Des personnes âgées dans une maison de retraite

Source photo : Thierry Zoccolan [AFP/Archives]


L'incontinence touche ou touchera dans sa vie une femme sur deux, un peu plus que les hommes.

C'est "un phénomène neuro-musculaire complexe", explique le Dr Patrick Coloby, président de l'Association française d'urologie, qui organise du 14 au 20 mars la "Semaine de la continence urinaire".

En vieillissant, la vessie perd de son élasticité et contient moins, son muscle se contracte plus souvent, suscitant des envies pressantes, les récepteurs qui contrôlent le remplissage fonctionnent moins bien, donc les besoins se font sentir plus tard. Les sphincters et le périnée ont moins de tonus, verrouillant moins bien la vessie. Enfin les rythmes jour/nuit sont perturbés, multipliant les mictions nocturnes.

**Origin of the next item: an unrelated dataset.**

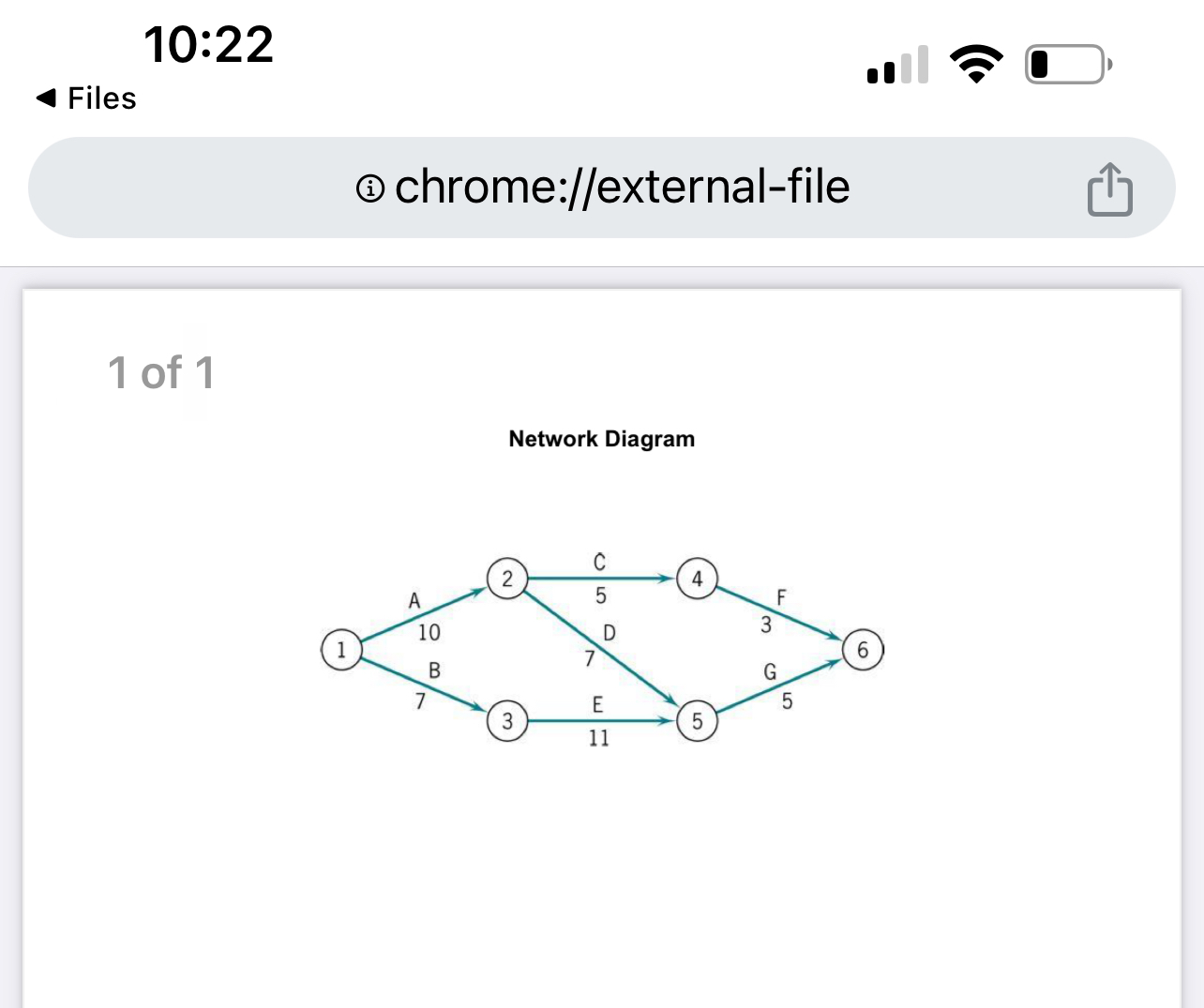
Task: Tap the info icon beside chrome://external-file
Action: pyautogui.click(x=371, y=188)
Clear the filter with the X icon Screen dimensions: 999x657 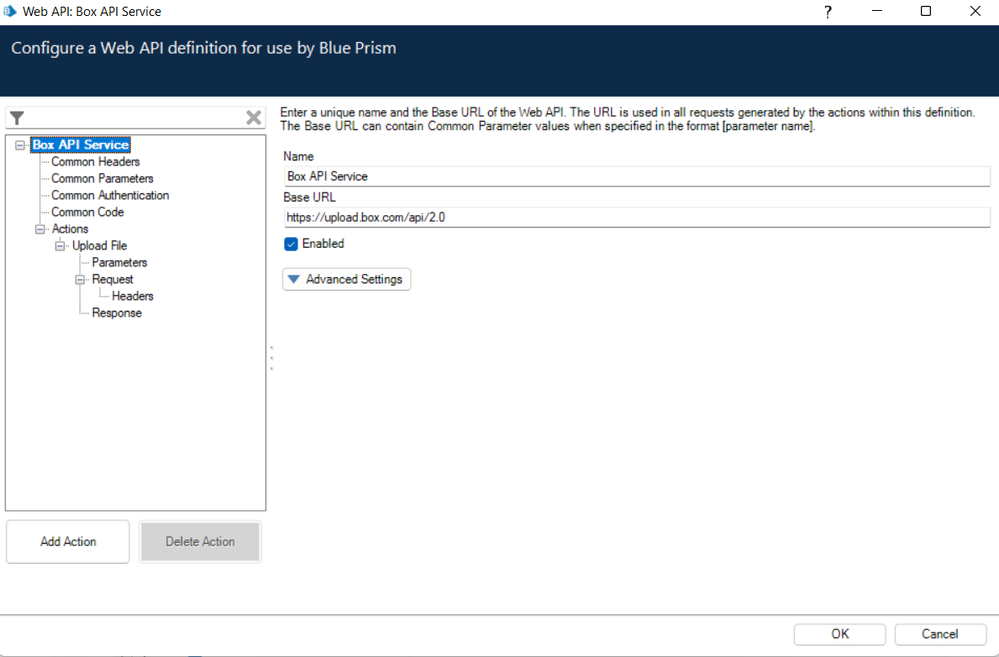[254, 118]
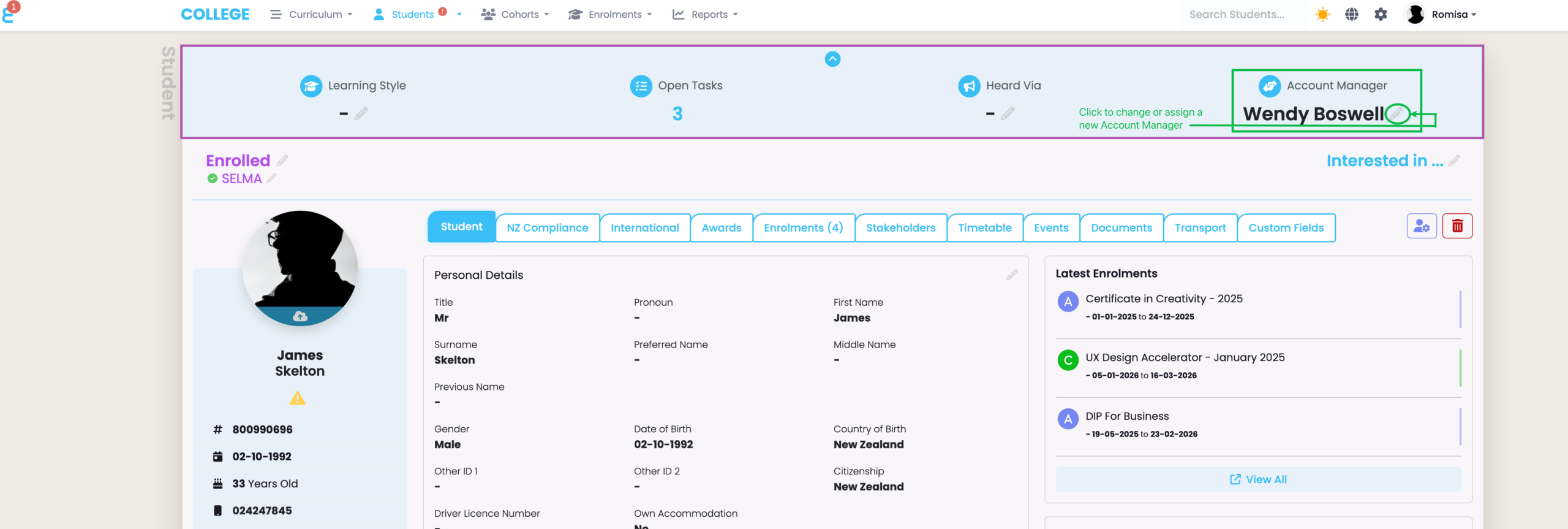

L'incontinence peut être de deux types, rappelle Gilles Karsenty, professeur d'urologie.

Il y a l'incontinence d'effort, sans signe d'alerte, quand la force de rétention de l'urètre est insuffisante et que des fuites se produisent -quand on éternue, quand on tousse, quand on marche- "du fait d'une résistance faible à la pression".

Il y a aussi l'incontinence d'urgence, quand "le réservoir de la vessie ne fait plus son travail de réservoir" et que le système de retenue est sollicité de façon excessive.

Vécue souvent comme une fatalité, l'incontinence des personnes âgées constitue un handicap, qui peut conduire à une désocialisation et à une dépendance. "Elle a alors le sentiment de ne plus avoir le contrôle de son corps, ne va plus à son club ou chez ses amis, met une couche", note le Pr Thierry Lebret. Son motto : "non aux couches pour tous".

Le problème c'est que nombre de patients hésitent à en parler. Pourtant, "plus tôt on l'aborde, plus tôt on trouve une solution, moins il y a de retentissement plus tard", note le Dr Isabelle Tournerie, médecin généraliste.

En outre, "laisser traîner c'est aggraver le handicap" et ses conséquences sociales, souligne le Pr Emmanuel Chartier-Kastler.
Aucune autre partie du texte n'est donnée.